Best Paper Award

Source File Set Reuse Detection between Projects with Lightweight Similarity Calculation[IEICE TRANS. INF. & SYST., Vol.J103-D No.7 JULY 2020]

Kaoru ITO
Kaoru ITO
Takashi ISHIO
Takashi ISHIO
Tetsuya KANDA
Tetsuya KANDA
Katsuro INOUE
Katsuro INOUE

In software development, reusing the source code of open source software (OSS) is generally done to improve the quality and reliability of the software. However, the version information of the reused OSS source may be lost due to prolonged development or repeated updates and modifications. Although it is necessary to identify the reused source by calculating the similarity between the target software and the OSS source code, it is difficult to automatically identify the version of the library with the existing method of calculating similarities for units of source files, and there is also an issue of huge calculation time for the similarity calculation.

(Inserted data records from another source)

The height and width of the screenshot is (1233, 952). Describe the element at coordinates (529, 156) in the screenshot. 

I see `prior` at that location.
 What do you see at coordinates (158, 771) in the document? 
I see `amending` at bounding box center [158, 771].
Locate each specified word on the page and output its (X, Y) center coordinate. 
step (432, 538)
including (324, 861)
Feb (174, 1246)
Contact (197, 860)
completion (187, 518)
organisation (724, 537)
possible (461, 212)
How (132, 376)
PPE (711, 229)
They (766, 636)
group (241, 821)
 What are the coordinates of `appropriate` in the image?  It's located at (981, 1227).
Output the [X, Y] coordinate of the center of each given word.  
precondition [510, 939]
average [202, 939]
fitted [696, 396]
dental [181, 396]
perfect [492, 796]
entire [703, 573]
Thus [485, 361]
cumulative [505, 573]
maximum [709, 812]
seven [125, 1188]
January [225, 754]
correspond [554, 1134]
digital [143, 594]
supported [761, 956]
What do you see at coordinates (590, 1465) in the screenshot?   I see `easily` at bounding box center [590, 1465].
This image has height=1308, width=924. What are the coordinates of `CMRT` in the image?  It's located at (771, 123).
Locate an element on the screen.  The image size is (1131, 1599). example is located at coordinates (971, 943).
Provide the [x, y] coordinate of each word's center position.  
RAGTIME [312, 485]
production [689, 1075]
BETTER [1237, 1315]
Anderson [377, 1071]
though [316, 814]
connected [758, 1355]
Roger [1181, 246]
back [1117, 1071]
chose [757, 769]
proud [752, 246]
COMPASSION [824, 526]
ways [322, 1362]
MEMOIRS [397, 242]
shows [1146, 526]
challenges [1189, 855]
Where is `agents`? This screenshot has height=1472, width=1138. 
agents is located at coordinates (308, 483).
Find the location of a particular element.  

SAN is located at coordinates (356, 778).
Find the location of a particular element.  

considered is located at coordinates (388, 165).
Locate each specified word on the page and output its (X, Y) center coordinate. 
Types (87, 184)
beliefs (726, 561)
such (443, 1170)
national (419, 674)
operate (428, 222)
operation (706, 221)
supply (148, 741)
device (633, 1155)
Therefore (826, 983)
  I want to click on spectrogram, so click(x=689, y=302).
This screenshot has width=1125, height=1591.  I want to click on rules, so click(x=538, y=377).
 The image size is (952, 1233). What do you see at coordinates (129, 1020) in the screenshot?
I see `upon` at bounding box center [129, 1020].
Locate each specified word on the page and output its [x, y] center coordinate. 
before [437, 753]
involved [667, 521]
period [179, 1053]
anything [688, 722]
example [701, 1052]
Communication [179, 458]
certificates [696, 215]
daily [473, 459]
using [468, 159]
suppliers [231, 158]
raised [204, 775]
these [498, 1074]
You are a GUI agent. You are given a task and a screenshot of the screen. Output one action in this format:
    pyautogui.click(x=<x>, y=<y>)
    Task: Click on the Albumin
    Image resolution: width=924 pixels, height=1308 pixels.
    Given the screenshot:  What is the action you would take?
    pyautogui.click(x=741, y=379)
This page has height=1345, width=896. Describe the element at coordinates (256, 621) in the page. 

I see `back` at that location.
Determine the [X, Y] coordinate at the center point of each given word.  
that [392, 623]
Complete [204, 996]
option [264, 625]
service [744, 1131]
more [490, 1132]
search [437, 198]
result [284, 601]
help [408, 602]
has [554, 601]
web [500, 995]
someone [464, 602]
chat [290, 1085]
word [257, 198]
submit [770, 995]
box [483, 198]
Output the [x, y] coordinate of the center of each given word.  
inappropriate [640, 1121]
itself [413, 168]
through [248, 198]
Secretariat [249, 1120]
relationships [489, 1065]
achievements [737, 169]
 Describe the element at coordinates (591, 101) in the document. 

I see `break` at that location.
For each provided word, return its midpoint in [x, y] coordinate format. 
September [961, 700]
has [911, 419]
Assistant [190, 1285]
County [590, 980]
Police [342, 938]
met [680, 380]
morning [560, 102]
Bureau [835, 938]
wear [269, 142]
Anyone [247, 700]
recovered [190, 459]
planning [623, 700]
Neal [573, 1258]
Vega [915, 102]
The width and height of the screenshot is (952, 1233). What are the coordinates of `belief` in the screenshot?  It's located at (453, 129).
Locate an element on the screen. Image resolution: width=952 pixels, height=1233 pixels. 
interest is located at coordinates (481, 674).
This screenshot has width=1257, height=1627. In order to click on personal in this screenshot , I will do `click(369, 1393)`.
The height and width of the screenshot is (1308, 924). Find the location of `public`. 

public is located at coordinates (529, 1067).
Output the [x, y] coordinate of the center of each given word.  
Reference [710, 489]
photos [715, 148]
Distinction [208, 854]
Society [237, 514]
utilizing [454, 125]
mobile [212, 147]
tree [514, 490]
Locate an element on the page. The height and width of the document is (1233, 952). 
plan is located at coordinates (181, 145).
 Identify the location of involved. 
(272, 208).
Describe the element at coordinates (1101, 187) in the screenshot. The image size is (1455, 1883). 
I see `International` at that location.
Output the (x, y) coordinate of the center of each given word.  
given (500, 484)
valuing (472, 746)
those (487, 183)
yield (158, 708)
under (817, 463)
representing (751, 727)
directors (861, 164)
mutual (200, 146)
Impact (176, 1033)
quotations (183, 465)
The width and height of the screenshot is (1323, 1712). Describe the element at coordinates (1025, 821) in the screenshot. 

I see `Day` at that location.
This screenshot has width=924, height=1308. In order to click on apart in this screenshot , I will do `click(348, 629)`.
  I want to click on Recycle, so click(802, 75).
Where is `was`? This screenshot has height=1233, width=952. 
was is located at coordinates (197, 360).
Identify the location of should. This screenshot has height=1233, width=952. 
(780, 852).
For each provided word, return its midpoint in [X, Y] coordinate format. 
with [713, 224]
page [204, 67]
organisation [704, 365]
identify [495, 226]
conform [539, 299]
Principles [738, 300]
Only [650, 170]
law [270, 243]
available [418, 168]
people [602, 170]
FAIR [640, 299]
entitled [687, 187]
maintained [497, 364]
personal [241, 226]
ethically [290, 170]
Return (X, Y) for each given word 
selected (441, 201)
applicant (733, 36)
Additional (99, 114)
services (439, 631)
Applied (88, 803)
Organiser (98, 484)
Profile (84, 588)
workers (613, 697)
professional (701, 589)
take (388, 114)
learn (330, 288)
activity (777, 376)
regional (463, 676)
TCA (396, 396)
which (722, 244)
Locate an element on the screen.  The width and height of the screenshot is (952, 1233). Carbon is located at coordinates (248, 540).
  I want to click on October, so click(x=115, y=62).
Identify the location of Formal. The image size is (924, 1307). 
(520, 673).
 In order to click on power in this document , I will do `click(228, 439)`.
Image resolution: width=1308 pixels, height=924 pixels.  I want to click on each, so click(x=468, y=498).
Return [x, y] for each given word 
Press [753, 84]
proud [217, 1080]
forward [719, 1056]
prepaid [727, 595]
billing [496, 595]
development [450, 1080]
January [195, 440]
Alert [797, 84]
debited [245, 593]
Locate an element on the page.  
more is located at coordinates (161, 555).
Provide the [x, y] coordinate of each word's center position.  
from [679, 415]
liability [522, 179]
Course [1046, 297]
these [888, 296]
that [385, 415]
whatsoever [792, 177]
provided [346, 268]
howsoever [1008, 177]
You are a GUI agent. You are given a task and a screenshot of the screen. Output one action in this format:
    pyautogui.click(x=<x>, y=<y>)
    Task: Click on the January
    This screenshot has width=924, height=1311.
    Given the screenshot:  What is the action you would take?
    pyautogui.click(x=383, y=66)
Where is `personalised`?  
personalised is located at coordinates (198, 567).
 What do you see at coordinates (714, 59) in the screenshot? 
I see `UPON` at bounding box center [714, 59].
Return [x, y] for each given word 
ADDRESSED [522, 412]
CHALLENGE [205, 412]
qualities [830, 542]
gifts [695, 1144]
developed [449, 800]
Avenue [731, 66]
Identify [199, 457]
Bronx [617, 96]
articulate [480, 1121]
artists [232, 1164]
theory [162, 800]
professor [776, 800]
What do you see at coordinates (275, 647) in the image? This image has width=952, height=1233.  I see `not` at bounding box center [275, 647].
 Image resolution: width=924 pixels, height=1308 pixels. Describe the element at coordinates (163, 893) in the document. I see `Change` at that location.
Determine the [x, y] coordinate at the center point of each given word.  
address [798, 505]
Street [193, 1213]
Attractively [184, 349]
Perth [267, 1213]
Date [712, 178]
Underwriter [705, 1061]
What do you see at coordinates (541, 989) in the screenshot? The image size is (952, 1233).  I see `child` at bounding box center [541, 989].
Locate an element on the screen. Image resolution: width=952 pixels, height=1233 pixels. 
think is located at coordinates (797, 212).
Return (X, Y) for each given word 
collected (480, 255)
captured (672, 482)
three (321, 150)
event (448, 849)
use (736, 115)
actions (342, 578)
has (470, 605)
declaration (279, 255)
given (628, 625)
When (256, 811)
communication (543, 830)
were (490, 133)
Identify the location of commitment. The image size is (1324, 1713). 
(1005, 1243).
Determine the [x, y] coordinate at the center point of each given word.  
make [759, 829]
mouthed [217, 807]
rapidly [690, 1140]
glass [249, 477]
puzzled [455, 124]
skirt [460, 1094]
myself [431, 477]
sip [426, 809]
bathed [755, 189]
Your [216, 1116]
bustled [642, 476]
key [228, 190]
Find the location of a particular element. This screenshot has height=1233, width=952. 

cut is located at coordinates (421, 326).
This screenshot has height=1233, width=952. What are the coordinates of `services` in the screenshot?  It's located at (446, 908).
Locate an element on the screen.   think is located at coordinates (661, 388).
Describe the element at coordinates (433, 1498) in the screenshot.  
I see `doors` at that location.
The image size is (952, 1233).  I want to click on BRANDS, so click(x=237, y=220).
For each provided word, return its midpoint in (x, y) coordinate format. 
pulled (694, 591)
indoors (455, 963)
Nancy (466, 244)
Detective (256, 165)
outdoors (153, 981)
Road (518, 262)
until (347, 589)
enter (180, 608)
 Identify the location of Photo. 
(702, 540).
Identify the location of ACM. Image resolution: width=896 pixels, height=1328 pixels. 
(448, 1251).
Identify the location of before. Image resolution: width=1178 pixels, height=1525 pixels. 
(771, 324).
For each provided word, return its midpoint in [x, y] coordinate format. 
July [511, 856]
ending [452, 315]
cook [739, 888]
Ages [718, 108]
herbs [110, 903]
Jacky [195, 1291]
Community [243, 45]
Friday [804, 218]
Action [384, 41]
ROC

In this paper, the authors propose a method for automatically and quickly identifying the version information of a reused library by comparing the source files of the software to be analyzed with the repository of the reused library. The proposed method first calculates the similarities of each source file using two sets of source files, one for the target software and one for the library, and then sets the sum of these similarities as the similarity of the library. Then, the version of the library with the highest similarity is selected as the reused one. In order to speed up the calculation of the similarities, instead of precisely estimating the Jaccard coefficients that constitute the similarity, the b-bit MinHash method, which is one of the local sharpness hashing methods, is used to approximate the similarity. As a result of applying the proposed method to various OSS libraries, the authors confirmed that the proposed method could identify the version information with an average accuracy of 99.3%, which is the same degree of accuracy as the existing method that accurately calculates the Jaccard coefficients. In addition, the average execution time is reduced by 24.1%, and the memory consumption is less than 1% of the existing method.

In recent years, software development has become increasingly large-scale and complicated, and the highly accurate and fast version control method proposed in this paper will significantly contribute to improving the quality of software. Therefore, this paper is highly evaluated as a paper worthy of the Best Paper Award of the Institute of Electronics, Information and Communication Engineers.